シンガポールの政府系ファンドの「シンガポール政府投資公社」(GIC)の不動産部門であるGICリアル・エステートは、米大手証券のモルガン・スタンレーとスターウッド・キャピタルが共同保有していた東京・目黒の「ウェスティンホテル東京」を770億円で買収したと、2008年2月26日に発表した。GICは07年春にも、米不動産投資会社のコロニーキャピタルから福岡市の複合施設「ホークスタウン」を約1000億円で買収。08年2月1日には不動産投資信託(REIT)の日本プライムリアルティ投資法人の保有比率を5.06%に高めるなど、日本の不動産市場に積極的に参入し始めた。不動産投資へのイメージは全体的によくないのに、こうしたアジアマネーの流入は今後さらに増えるらしい。
REIT銘柄、「買い」の決め手が見つからない
政府系ファンドが日本の不動産市場に進出している(写真はイメージ)
東京証券取引所に上場するJ-REIT銘柄をのぞくと、三井不動産系の日本ビルファンド投資法人は134万円、三菱地所系のジャパンリアルエステイト投資法人が119万円、オリックス不動産投資法人60万8000円の値が付く(2008年2月27日の株価)。どれもJ-REITのなかでは上場して約6年を経過する「老舗」の銘柄だが、2月19日の株価と比べると、日本ビルファンドが1万円、ジャパンリアルエステイトが6万円下落している一方で、オリックス不動産は5000円上昇した。

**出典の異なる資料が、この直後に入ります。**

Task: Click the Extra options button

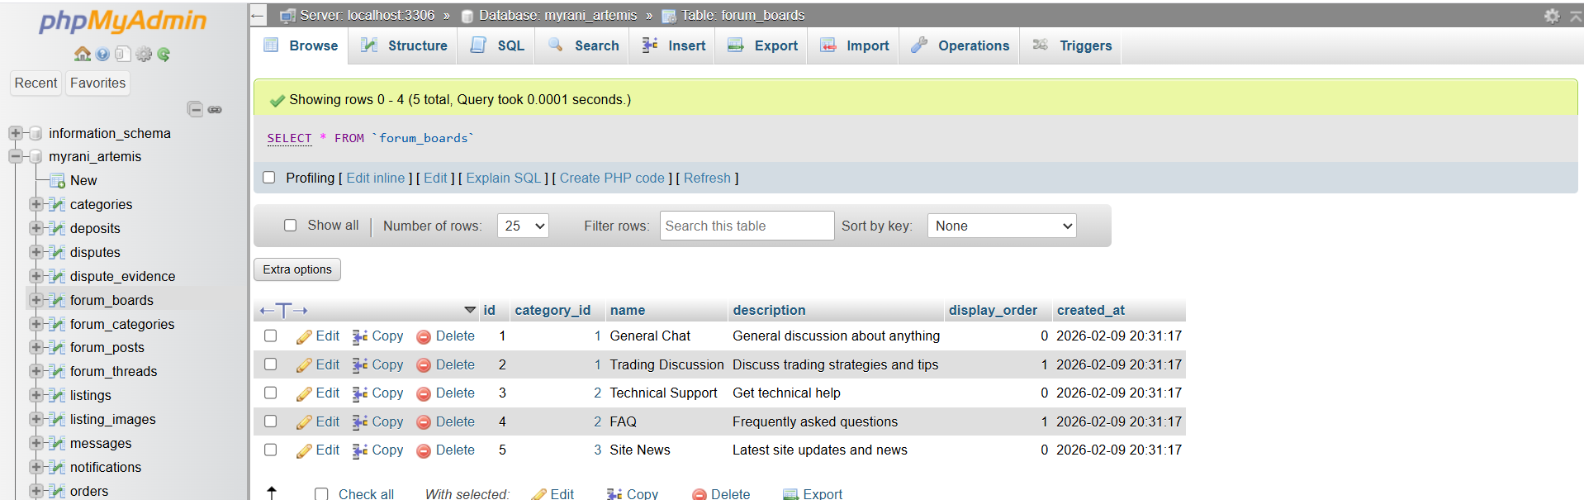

ちなみにGICが約5%を保有する日本プライムは東京建物系で27日の株価は36万8000円、同1000円上がっていた。上昇する銘柄と下落傾向にある銘柄が入り乱れ、「買い」の決め手が見つからないが、最近の傾向としては「3大都市圏であること、それに家賃収入に上昇の余地のある商業施設を運用資産とする銘柄が注目」(大手不動産の関係者)だという。